## DIRECTIONS
Reproduce the following lines word for word, leaving out the pictures.
########
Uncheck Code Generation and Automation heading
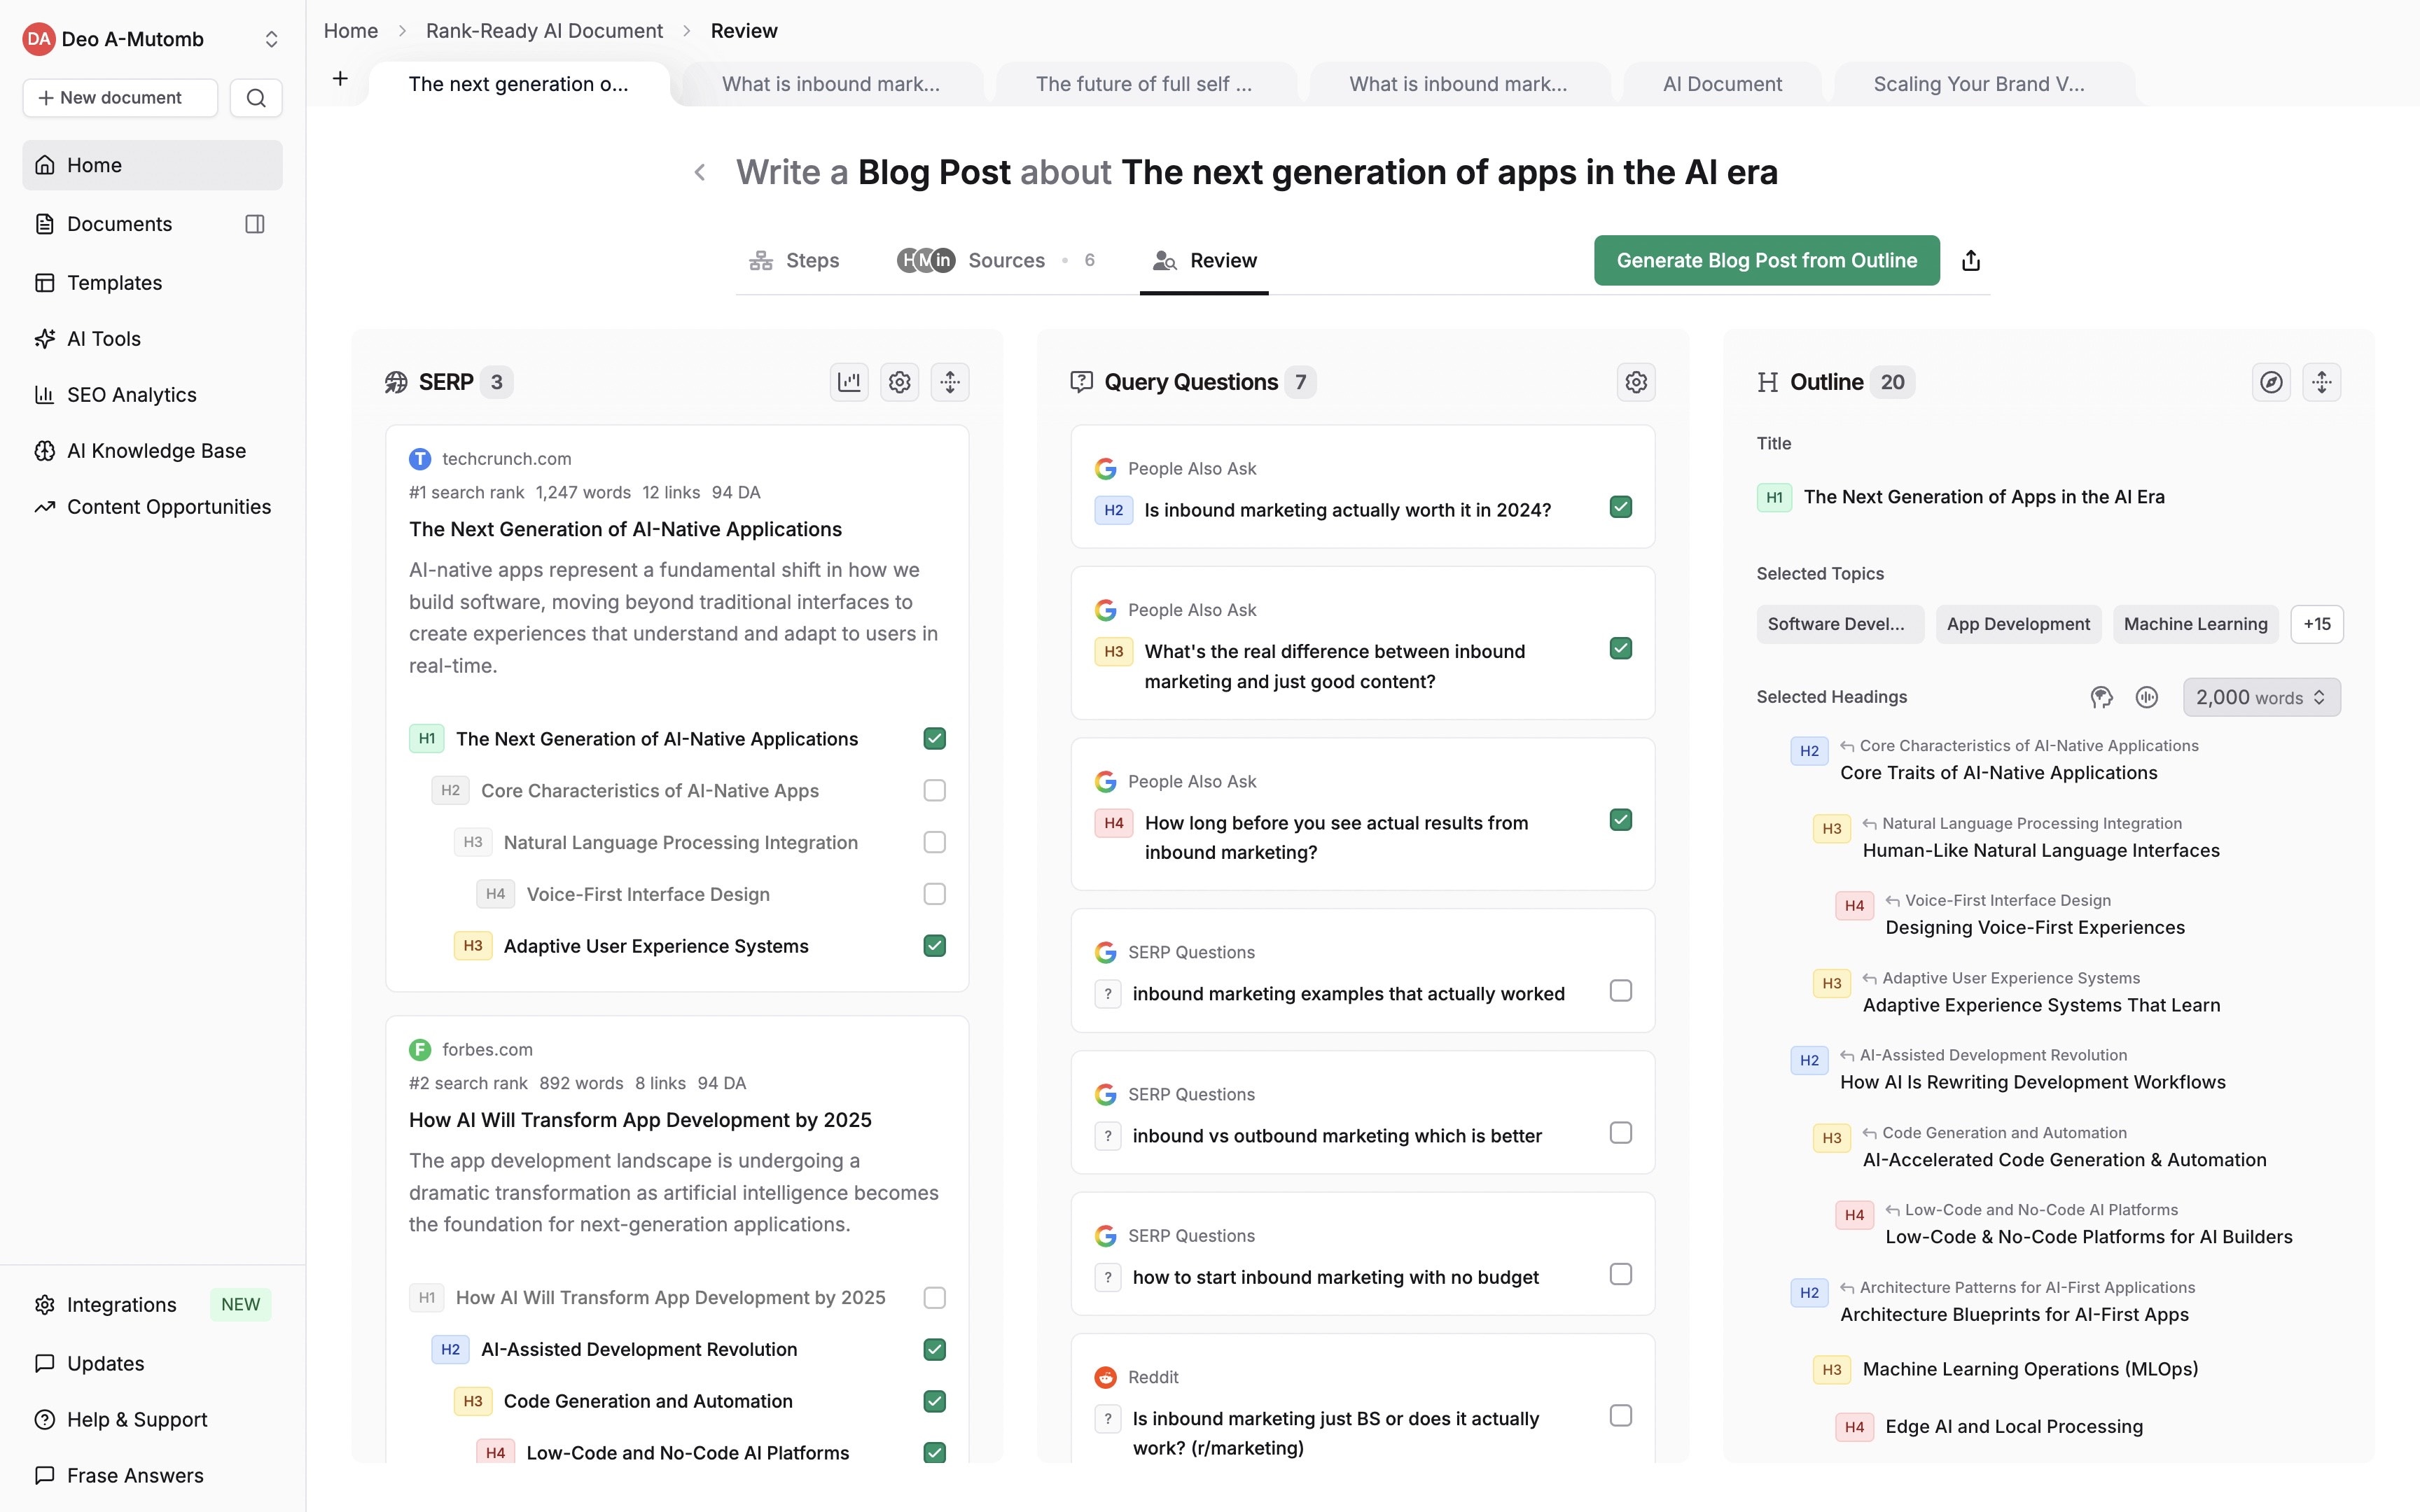The width and height of the screenshot is (2420, 1512). tap(934, 1401)
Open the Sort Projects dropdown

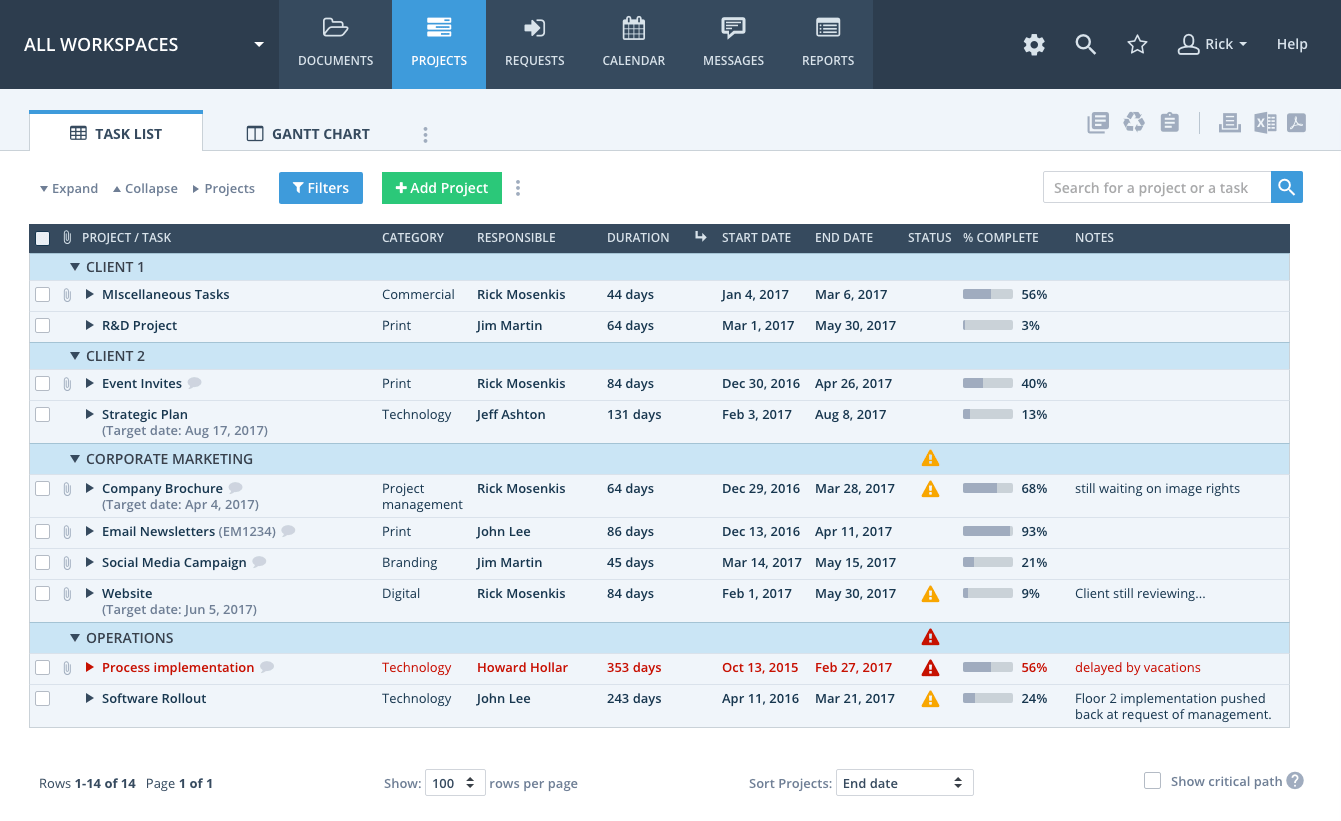coord(904,782)
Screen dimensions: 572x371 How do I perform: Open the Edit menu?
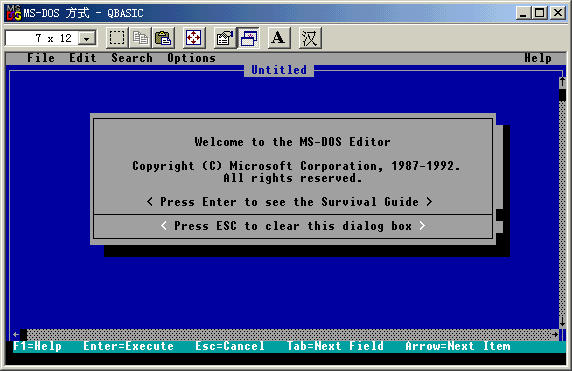click(x=83, y=58)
########
## COMPLETE OUTPUT
Uncheck Code Generation and Automation heading
The width and height of the screenshot is (2420, 1512). tap(934, 1401)
Open the Sort Projects dropdown

coord(904,782)
Screen dimensions: 572x371 How do I perform: Open the Edit menu?
click(x=83, y=58)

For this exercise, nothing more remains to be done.